MATERIAL PROVIDED:
*-*-*
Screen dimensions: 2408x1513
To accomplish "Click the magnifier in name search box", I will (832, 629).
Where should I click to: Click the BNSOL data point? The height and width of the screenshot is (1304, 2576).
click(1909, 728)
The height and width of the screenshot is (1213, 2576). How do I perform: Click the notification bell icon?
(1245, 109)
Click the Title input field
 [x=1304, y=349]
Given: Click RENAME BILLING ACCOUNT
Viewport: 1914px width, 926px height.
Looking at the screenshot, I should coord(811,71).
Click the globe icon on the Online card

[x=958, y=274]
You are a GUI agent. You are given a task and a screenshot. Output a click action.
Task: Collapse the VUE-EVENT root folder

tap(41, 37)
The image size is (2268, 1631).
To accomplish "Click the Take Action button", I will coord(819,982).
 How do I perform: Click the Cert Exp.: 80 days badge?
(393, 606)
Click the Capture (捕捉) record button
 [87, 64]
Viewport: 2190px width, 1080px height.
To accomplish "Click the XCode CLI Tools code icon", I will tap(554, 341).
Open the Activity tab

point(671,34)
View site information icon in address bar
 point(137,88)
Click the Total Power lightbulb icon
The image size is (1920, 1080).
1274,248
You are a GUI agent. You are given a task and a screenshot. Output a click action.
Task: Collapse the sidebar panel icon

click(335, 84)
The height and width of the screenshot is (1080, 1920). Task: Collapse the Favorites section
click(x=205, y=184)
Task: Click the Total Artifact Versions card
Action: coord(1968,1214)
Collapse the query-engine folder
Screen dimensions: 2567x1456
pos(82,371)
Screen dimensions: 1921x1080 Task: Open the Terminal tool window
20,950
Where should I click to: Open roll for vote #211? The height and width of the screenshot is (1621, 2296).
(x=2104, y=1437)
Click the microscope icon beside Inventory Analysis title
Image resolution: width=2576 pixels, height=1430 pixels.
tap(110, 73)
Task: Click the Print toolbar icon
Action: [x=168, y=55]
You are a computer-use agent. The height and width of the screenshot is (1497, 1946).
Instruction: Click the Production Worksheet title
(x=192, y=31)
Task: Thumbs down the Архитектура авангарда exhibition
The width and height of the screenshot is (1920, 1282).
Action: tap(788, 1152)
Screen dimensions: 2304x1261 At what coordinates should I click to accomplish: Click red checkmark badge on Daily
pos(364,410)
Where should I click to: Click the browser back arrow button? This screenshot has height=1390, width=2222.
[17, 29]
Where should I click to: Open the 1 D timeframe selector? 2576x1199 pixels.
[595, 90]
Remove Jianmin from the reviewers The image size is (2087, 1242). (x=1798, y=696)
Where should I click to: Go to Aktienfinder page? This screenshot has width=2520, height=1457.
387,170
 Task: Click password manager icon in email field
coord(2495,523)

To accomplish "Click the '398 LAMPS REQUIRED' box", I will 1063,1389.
*-*-*
PROBLEM TO WORK ON: Beginning at the line that holds "Remove Jianmin from", reproduce each line of the records above down to and including the last one.

RESPONSE:
Remove Jianmin from the reviewers The image size is (2087, 1242). (x=1798, y=696)
Where should I click to: Go to Aktienfinder page? This screenshot has width=2520, height=1457.
387,170
 Task: Click password manager icon in email field
coord(2495,523)

To accomplish "Click the '398 LAMPS REQUIRED' box", I will 1063,1389.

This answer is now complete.